I have been doing lots of flying recently. The travelling is rarely fun, but the meetings I have been having with dealers usually are. You’d think that dealers would be pretty happy these days, and that generally is the case. Sales are looking good and the dealer count is down — seems a surefire pathway to increased profits.
Despite this, there are some conversations that take a different turn. Sometimes, a dealer is focused on increased regulation, competitive discounting, bullying from manufacturers, (think stair-steps and facility mandates), employee turnover — the list can be lengthy. Meeting with these dealers can leave me drained. But then I run across a dealer who is completely different. These meetings can run all day, but feel like they lasted an hour. The dealers tend to be optimistic and thoughtful. Most interestingly, these dealers have what I call an “itch.”
They acknowledge the competitive pressures all dealers face. Despite all these, they are successful, but still not satisfied. Their “itch” drives them to try new things, push different boundaries; not in the simple pursuit of profit, but to find a way of doing business that is dramatically better.
I have been thinking along these lines for the better part of my career as well—so we have lots to talk about. What anchors these talks is the opportunity articulated in my last post where I noted there are a few dealers around the country whose performance is head and shoulders above what we would normally consider successful. These stores draw from very larger geographic areas. They are stable. And perhaps the biggest twist is that their gross profits are higher than average. (Proving that really high volume doesn’t have to mean low—or no—profit.)
Very simply, the opportunity is for more “typical” stores to achieve this heightened level of success. And with the opportunity being so huge, the wonder is that every dealer is not working to achieve it — especially when we realize that what these stores are doing is actually not that hard to figure out.
It is really only three things:
First, the dealers have identified the things that a large number of consumers really, really value when buying a vehicle. We covered some of these in my first post; things like efficiency and respect for their time. A feeling of confidence that the dealership’s pricing is fair. A dealership point of contact who has the customer’s “back.” (Someone the customer feels they can trust.)
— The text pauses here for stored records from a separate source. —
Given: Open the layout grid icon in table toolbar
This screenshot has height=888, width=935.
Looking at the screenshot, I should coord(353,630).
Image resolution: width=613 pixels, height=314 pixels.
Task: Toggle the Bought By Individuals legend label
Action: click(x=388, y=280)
Second, the dealers have developed processes that consistently deliver on these features. Consistency is the key; meaning that these experiences are delivered every day, to every customer.
Thirdly, the dealership efficiently communicates to the marketplace to build demand and expectations around the aforementioned experience.
A big part of what I am describing is really the building of a brand — at least in the way I think about brands. Valuable brands are built from a set of expectations, or promises about a product. They are also trusted or credible, meaning there is little doubt the expectation will be met. While brands can be influenced through advertising, by far the best way to build a brand is through word of mouth.
These three steps to success are easy enough for me to write about, but I have to also acknowledge they are devilishly tricky to implement. They start out easily enough — understanding what consumers value is no mystery. (Dealers can simply ask their customers, or look at the decades of research in this area.) And it is not that hard to design an experience that responds to these needs. It is the consistency part where things start to get tricky. Sticking to a process is not something most dealerships are good at. Salespeople like to do business in their own way. Turnover also undermines consistency. Perhaps the biggest obstacle is the pressure to hit a number that encourages managers to stretch for a deal that really should have been passed on.
Think about that one for a minute — passing on a deal is really, really hard. But sometimes it is the right thing to do; first, because of the need to deliver the same experience to every customer, with no exceptions. Second, if the dealership did its homework when designing their consumer experience, it will be highly valued by many consumers, but probably not work for some others. You’ve heard the expression “You can’t be all things to all people.” As it relates to branding, you shouldn’t even try. For example, let’s say you have designed a sales experience around fair prices and an expedited sales process. This might be valued by 80% of the market, but the 15%-20% of the market who obsess only about the “deal” will not be impressed. Instead of undermining your credibility with the 80%, why not leave the deal-obsessed to your competition?
Today’s super-successful stores developed their versions of this road map long ago and have followed them for years. When the market was tough, it was not viewed as cause to change. The big payoff for this commitment would have been an ever increasing rate of referral business. Prospects became customers, who shared the experience with their friends, who in turn became prospects then customers and the cycle continued. Referrals are the underpinning of a profitable store and the only real way to build a business, but they build out over decades.
Who has that kind of patience?
This is probably the single biggest barrier that blocks dealers who want to see dramatic performance gains: The cycle time. The stores I have been referring to that are already at this level have been at it for decades and they have achieved referral levels that can exceed 80%. (Think about that for a moment. It is a huge number.)
But before you dismiss super levels of success as practically unobtainable, let me offer up a ray of hope…
I just covered an example of how referrals used to play out; one customer sharing with one or two friends where perhaps one of those friends would remember and visit the store at some point in the future. Until just recently, this was the norm. We all had fairly well defined peer groups. Today the Internet — especially social media — has blown those traditional boundaries apart. Communications are no longer one-to-one, but one-to-many. This raises the possibility that the cycle time that dealers had to endure in the past can today be radically shorter.